Per prima cosa, è opportuno chiarire che cosa s’intende per “persona sbagliata”: se per “sbagliato”, s’intende il fatto che il lui della questione non corrisponde perfettamente ai nostri canoni mentali, alle nostre aspettative ideali o a quelle altrui (genitori, familiari etc…), la questione è assai differente dalle situazioni in cui, invece, “sbagliato” implica che colui che dovrebbe amarci, darci sicurezza e protezione, ci tratta male, fino addirittura ad assumere comportamenti aggressivi e violenti o comunque atteggiamenti problematici che inducono sofferenza anziché piacere.
Nel primo caso, è da chiedersi se sia sbagliata la scelta della persona con cui è sbocciato l’amore oppure sia, al contrario, sbagliato mantenere un’aderenza rigida ad uno schema mentale che ci siamo costruite ma che di fatto si scontra con la realtà.

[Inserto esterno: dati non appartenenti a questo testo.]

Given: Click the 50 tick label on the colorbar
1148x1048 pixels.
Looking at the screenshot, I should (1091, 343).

Infatti se la persona di cui ci siamo innamorate è una persona che ci ama, che ci fa stare bene, che amiamo e affidabile, forse è il caso di interrogarsi se non sia il caso di modificare i nostri schemi mentali in virtù di una realtà diversa e inaspettata ma comunque piacevole e positiva.

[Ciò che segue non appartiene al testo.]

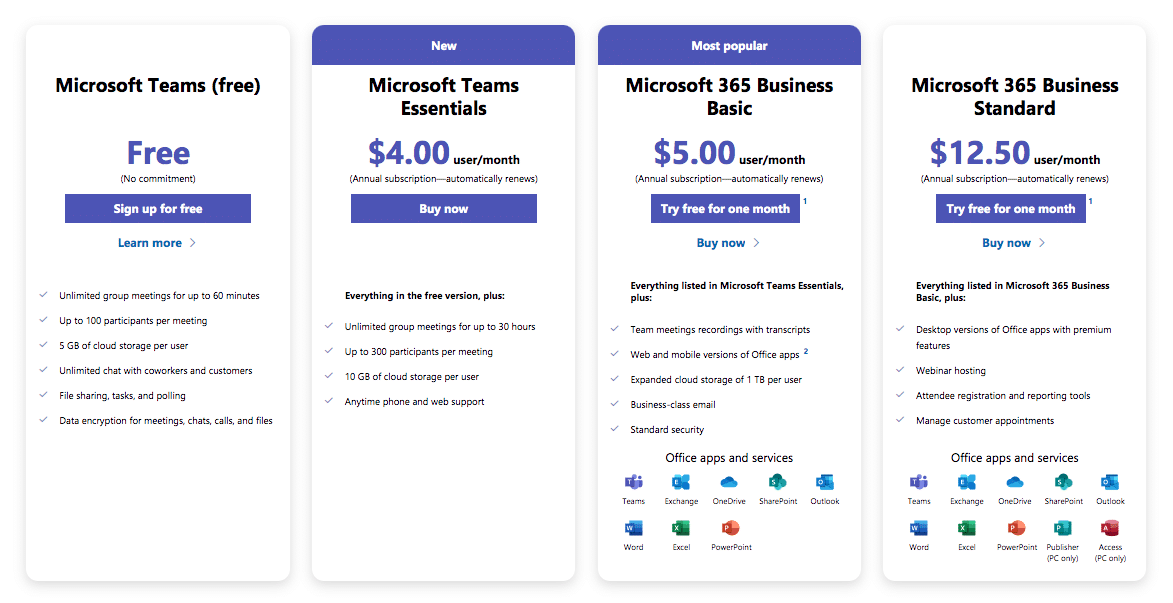Click the Teams icon in Business Basic
Image resolution: width=1173 pixels, height=603 pixels.
coord(634,483)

Situazione assai diversa, invece, se per “sbagliato”, s’intende il fatto che il lui amato e da cui ci si aspetterebbe amore, protezione e sicurezza, al contrario, è motivo di costante e logorante sofferenza, per agiti aggressivi e violenti e/o comportamenti problematici e patologici.
Poiché la scelta del partner non è mai casuale, risponde sempre a bisogni personali, più o meno coscienti, allora è il caso di fermarsi a riflettere sui motivi di tale scelta, se la relazione affettiva può veramente generare benessere e se le difficoltà che si vengono a presentare siano risolvibili.
Nel caso in cui non vi siano aspettative di miglioramento e la prospettiva è il perpetuarsi di una condizione di sofferenza e di malessere, allora è il caso di chiedersi che cosa induce a perpetuare la relazione.
Nella mia esperienza clinica, osservo che il perpetuarsi di relazioni affettive malsane risponde spesso alla necessità di evitare il timore della solitudine, il disagio e la sofferenza legati alla eventuale separazione, al desiderio personale di concretizzare progetti di vita (convivenza, maternità etc) e/o alla convinzione – spesso utopistica – di “salvare” e aiutare la persona amata.
Oltre ad individuare i motivi profondi che mantengono la relazione, è opportuno fare un esame di realtà e valutare con sufficiente ragionevolezza, magari anche con l’aiuto di un esperto, se vi è la disponibilità da parte di entrambi a risolvere le difficoltà in essere e se vi sono margini di miglioramento, In caso contrario, per quanto non sia semplice, è opportuno valutare i costi nel mantenere attiva una relazione che non funziona e che può risultare talora nociva.